Barnhart, he went on, “is not the most seasoned player. But if all the other pieces of the puzzle were there and if the only thing lacking was just soccer ability, well, I thought I could give him some marginal soccer ability. And the interesting thing is, over time he’s developing.”

As for the other players, “it took them a while to kind of embrace him, but now they look up to him a little bit,” Colvin said.

Barnhart needs 10 academic credits to be eligible (he receives another two for soccer), and is taking online classes in consumer health and lifetime health and fitness, with Boeing picking up the cost for his continuing education. The company also allowed him to adjust his work schedule so he could make the team’s 2:30 p.m. practices. He arrives at the office at 5:30 or 6 a.m., and then leaves at 2 p.m. He finishes up in the evening with e-mail and other tasks he can do from home.

On game days, he said, “I’m in meetings where I have to think about business dealings and all these information technology issues, and then when I’m walking between meetings I’m thinking about the game. Like when I get in the game, how my first touch has to be good and then I have to make a good pass.

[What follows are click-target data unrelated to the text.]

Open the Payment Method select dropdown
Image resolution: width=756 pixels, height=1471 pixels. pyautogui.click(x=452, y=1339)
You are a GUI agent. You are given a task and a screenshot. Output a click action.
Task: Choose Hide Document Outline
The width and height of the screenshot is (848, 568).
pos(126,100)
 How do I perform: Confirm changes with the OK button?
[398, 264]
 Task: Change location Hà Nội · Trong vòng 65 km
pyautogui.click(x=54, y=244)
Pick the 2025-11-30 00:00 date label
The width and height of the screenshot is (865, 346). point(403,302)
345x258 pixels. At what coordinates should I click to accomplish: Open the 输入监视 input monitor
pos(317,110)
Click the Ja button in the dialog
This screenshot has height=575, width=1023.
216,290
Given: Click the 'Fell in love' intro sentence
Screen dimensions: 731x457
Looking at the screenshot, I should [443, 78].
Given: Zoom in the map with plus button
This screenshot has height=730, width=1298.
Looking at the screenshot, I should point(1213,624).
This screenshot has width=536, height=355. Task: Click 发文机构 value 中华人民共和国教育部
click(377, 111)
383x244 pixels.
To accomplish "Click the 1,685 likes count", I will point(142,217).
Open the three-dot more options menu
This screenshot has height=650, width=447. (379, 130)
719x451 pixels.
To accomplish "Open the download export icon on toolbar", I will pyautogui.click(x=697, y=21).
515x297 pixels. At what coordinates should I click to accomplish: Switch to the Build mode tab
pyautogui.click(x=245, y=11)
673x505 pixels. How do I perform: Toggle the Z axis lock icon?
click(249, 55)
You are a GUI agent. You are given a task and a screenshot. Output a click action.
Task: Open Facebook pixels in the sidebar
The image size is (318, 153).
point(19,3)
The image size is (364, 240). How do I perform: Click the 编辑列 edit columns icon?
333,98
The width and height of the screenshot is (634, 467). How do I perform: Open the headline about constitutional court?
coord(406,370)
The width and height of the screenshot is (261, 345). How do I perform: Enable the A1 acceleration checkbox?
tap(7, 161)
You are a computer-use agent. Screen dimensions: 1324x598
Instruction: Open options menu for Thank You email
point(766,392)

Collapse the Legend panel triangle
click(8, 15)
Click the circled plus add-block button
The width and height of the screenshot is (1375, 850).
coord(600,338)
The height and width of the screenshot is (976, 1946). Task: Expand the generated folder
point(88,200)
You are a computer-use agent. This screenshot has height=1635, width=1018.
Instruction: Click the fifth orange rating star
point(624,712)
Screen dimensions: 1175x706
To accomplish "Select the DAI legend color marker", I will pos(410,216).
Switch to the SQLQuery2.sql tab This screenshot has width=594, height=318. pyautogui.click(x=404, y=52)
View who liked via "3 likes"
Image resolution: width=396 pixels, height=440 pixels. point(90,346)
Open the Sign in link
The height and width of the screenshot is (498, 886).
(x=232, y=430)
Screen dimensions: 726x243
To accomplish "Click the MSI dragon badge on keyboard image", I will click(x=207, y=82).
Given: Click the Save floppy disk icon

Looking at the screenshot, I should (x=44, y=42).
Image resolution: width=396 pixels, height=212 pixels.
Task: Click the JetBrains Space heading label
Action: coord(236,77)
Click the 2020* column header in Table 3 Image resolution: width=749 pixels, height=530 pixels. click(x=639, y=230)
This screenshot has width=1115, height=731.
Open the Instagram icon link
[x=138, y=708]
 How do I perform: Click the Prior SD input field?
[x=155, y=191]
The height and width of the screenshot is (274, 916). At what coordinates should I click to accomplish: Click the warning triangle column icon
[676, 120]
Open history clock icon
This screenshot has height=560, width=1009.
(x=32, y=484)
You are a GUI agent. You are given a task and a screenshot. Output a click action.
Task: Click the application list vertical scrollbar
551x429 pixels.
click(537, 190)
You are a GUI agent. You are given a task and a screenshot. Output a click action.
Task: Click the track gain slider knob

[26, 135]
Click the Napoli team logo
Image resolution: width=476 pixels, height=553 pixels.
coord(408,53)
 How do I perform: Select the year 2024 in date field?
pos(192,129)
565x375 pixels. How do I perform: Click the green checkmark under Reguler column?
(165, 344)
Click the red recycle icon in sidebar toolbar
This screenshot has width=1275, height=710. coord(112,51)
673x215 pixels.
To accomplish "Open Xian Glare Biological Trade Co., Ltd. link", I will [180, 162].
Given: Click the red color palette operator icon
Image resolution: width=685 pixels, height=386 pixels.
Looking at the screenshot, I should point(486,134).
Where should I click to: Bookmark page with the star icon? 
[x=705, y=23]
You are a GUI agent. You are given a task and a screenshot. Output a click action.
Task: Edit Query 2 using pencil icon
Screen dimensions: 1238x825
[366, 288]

“I have a nervous stomach as I’m waiting for the games,” he said with a smile. “And I’m thinking, ‘Oh my gosh, I’m just like a kid.’”

Barnhart, a defender and outside midfielder, has yet to play in Everett CC’s first seven games (he missed a two-game out-of-town road trip because of work and family conflicts), but is hoping to get his first game action this week. The Trojans face Whatcom CC today, Shoreline CC on Friday and Edmonds CC on Saturday.

Next season, Barnhart is unsure if he will try out again, although “if everything lines up right, I’d love to do it,” he said. “I’m enjoying this that much.” Still, he has to balance those same work and family commitments, which means he will probably wait until next year, “and re-evaluate it then.”

In the meantime, he is eyeing other challenges. He has the itch to try a triathlon, but also has other non-sporting goals in mind. For one, he wants to be a singer. Not just crooning in the car or in the shower. He’s talking about being on a stage, in front of people.

“I’ve always been insecure about singing,” he said, “so that might be something I do before I’m 45.”